I wanted to replicate U87AI original schematics with capacitance multiplier and 60V for LDC in a separate board (starting with only cardioid).

I used KiCad 8.0.

The boards should fit inside the smaller U87-style body like this one:

https://www.aliexpress.com/item/100....order_list.order_list_main.59.985a1802Qlm5WZ

...and still have enough space for UTM-transformer.

Four capacitors are meant to be soldered on the backside (C1, C8, C9 and C12).

I added an optional NFB capacitor (C13) just the U87 classic has (cause I liked the sound of it when added).
The DC-board using LTC3290, I realized MSOP-10 might be too small to hand solder.

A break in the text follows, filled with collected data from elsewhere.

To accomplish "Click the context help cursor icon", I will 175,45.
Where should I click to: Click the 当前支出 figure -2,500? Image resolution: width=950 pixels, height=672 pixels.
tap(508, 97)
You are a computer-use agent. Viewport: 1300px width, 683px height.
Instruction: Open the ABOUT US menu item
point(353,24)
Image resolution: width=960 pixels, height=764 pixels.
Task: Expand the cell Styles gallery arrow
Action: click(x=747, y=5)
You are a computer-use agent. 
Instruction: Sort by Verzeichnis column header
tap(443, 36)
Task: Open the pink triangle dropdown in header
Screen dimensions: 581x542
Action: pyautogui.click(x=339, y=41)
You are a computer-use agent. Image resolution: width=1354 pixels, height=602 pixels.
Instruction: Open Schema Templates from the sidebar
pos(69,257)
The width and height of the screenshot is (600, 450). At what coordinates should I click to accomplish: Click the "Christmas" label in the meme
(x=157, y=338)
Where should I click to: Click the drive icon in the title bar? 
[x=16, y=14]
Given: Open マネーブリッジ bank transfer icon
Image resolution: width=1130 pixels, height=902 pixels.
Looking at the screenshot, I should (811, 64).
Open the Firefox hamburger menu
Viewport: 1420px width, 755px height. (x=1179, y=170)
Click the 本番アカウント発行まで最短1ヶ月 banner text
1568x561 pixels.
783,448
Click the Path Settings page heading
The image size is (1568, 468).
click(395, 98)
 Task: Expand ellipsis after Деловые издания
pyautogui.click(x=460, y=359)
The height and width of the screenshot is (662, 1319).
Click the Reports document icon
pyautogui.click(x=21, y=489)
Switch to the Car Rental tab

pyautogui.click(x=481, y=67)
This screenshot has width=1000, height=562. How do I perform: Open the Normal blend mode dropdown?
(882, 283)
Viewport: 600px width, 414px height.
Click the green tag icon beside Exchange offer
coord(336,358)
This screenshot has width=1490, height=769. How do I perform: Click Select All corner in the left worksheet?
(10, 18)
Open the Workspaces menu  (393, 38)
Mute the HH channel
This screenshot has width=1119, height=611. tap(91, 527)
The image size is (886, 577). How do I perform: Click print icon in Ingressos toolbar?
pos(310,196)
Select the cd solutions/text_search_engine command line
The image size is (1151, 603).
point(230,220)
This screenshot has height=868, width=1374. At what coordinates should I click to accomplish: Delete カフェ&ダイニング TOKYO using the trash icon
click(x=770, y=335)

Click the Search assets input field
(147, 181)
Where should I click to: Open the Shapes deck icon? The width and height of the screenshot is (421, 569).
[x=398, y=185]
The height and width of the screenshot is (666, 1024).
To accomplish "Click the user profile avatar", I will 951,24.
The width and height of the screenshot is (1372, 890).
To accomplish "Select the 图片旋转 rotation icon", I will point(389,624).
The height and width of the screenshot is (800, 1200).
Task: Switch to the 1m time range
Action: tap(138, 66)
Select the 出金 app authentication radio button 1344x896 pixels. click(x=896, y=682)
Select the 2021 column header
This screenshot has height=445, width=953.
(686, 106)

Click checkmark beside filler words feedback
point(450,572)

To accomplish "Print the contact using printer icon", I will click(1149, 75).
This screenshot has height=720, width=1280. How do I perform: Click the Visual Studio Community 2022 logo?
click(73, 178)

OPIC 60V should be easier.

I will replicate U87AI dual DC for LDC and see if that will fit later.

Modifying to get a cardioid version with 60V should be just to remove few connectors for switches and remove some traces.

The big 1uF output polyprop. (MKP1349_1uF_160V) and Bourn trimpot (PV36W) footprints are inside the zip (custom_lib.pretty-folder).

All the footprints are from components I found in Mouser.

I'll post some pictures when I get the PCB from JLCPCB/PCBWay and have them working (or not) and installed inside the mic body.

My intention is to share the U87AI schematics in a complete CAD project which you can modify yourself and order PCB from JLCPCB, PCBWay etc.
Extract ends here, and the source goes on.